後でアリスがごまを隠しているのを見つける。その彼女が手料理を作ったと言ってくる。殺されるのでは・・とあせるマイロ。スキを見て料理を調べ、腕にこすりつけてアレルギー症状が出ないか試す。ここらへんはハラハラさせる。アリスも信用できないとわかったマイロは司法省へ。ところがバートンも敵だった!もう誰も信用できない。いや、ラリーとブライアン、リサは別だ。さて、マイロはいつの間にかシナプスを完成させていた。すでにゲイリーのIPアドレスを入手し、シナプスのファイルのコピーも作った。期限まであと二日あるが、すぐ実行にかかる。

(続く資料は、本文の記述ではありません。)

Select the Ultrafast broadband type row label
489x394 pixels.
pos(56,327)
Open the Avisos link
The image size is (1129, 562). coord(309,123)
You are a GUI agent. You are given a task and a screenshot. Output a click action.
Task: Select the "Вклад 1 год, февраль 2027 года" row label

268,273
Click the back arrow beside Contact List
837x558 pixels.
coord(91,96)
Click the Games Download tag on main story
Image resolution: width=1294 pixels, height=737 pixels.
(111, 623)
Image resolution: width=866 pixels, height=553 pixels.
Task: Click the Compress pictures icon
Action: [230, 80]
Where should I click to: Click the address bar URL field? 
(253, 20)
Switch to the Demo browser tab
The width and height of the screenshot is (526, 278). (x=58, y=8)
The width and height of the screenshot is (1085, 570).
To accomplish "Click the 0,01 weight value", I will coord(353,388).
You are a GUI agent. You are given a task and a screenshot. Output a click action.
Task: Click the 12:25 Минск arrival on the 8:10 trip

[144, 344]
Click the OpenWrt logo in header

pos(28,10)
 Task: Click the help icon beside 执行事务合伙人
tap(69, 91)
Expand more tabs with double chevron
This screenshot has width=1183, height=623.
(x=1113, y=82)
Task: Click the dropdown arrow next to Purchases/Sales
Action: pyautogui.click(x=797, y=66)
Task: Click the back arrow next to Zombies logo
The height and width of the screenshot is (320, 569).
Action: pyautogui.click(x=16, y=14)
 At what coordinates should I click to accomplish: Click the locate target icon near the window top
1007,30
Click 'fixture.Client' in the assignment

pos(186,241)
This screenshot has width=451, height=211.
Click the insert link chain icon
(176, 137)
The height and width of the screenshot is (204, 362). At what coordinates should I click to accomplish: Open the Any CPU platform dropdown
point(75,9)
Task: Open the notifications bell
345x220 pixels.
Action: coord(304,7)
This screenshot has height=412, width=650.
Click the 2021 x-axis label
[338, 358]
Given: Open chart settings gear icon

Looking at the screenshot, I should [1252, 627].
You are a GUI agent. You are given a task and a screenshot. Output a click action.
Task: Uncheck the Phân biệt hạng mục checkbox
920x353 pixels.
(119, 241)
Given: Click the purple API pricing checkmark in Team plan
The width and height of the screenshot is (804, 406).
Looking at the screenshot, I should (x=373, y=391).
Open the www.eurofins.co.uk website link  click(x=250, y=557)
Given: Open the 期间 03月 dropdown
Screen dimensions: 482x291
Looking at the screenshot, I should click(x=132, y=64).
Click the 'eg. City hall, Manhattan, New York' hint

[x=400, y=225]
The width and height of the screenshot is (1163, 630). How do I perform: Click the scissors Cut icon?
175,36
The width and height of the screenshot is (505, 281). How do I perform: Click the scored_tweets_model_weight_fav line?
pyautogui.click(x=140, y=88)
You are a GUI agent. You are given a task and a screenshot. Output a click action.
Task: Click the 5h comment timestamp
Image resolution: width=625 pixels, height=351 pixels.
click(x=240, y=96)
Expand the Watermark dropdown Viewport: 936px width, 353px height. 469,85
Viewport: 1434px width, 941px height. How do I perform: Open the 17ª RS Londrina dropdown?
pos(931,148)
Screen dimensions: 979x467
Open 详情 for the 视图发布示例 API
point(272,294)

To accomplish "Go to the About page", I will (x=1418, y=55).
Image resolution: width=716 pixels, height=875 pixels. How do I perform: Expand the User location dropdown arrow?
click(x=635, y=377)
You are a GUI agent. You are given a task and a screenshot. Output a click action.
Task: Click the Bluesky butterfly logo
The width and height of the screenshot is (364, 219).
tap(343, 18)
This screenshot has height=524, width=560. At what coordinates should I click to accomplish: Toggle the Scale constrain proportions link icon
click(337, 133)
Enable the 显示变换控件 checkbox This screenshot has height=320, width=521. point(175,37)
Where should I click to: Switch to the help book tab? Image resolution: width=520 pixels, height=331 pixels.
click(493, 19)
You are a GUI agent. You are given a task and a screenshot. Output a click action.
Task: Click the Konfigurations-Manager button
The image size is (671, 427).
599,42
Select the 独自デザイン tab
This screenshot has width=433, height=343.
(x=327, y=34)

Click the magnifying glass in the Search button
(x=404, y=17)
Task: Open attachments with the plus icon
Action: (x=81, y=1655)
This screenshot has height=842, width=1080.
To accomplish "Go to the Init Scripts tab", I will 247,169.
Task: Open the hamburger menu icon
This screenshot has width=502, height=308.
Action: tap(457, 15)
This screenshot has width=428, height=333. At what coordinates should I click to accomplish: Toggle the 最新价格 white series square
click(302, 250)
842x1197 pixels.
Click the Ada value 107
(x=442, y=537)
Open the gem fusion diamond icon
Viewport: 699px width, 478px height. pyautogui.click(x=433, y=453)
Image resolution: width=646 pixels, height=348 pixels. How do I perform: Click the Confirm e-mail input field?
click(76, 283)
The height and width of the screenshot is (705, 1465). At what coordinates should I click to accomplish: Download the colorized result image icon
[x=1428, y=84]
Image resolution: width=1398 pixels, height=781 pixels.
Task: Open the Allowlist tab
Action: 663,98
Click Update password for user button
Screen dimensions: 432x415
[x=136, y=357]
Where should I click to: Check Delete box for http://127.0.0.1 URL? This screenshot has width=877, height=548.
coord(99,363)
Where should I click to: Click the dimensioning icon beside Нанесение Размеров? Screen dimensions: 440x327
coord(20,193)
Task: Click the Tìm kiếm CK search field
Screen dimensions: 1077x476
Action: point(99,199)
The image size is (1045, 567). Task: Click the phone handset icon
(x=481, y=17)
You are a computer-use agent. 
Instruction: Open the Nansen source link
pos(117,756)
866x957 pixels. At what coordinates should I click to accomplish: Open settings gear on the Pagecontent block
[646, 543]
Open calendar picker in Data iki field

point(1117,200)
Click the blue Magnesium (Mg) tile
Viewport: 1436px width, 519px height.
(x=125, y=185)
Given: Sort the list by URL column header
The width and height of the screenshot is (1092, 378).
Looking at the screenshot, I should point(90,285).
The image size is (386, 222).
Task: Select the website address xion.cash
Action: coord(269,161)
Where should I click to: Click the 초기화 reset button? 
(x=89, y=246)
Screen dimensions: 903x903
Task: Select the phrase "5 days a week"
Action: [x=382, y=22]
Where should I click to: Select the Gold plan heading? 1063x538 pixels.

ブライアンのいるテレビ局へ行き、妨害するゲイリー側と競争で通信衛星にコンタクトを取ろうとする。ところが・・リサが裏切っていた。たぶん映画を見ていた人達はびっくりしたことだろう。レイチェル・リー・クックなら味方キャラに違いないと思ってるから。クールで孤独で暗い過去の持ち主なんだから信用できて、ラストではアリスの代わりに彼女がマイロと仲良くなるのだ・・って。シナプスがゲイリーの手に入り、マイロはピンチに。でも、彼は密かに手を打っていた。放送局での行動はいわば陽動作戦。ラリーとシュロットが密かに21号ビルに侵入。シナプスのコピーを使って通信衛星を操作。ゲイリー達の悪事を暴き、続いてシナプスのソースを無料で公開し始める。FBIが動き始める。ゲイリーはもう終わりだ。アリスは自分のしたことを償う気でいる。彼女はマイロを本気で愛し始めていたのだ。マイロも「待っている」くらい言えばいいのに。ところでこの映画で一番印象に残るのは、私の場合シュロット。仕事に忠実で、マイロが怪しいと報告してもなぜか無視されるので頭にきている。だからマイロが二度目に保育所に侵入した時には報告せずほうっておく。マイロの前に現われ、彼の言い分を聞く。その後の彼が協力してるってことは、彼自身ゲイリー達の行動に不審なものを前々から感じていたのだろう。さてこの映画が作られてから20年近くたつわけだが、見ていても全然古さを感じない。ゲイリーは悪事を働く一方慈善にも熱心だし、シナプスの無料公開は有益である半面悪用されるおそれもある。ゲイリーを失脚させて、正義は勝った、これで万事オーケーとならないのが難しいところだ。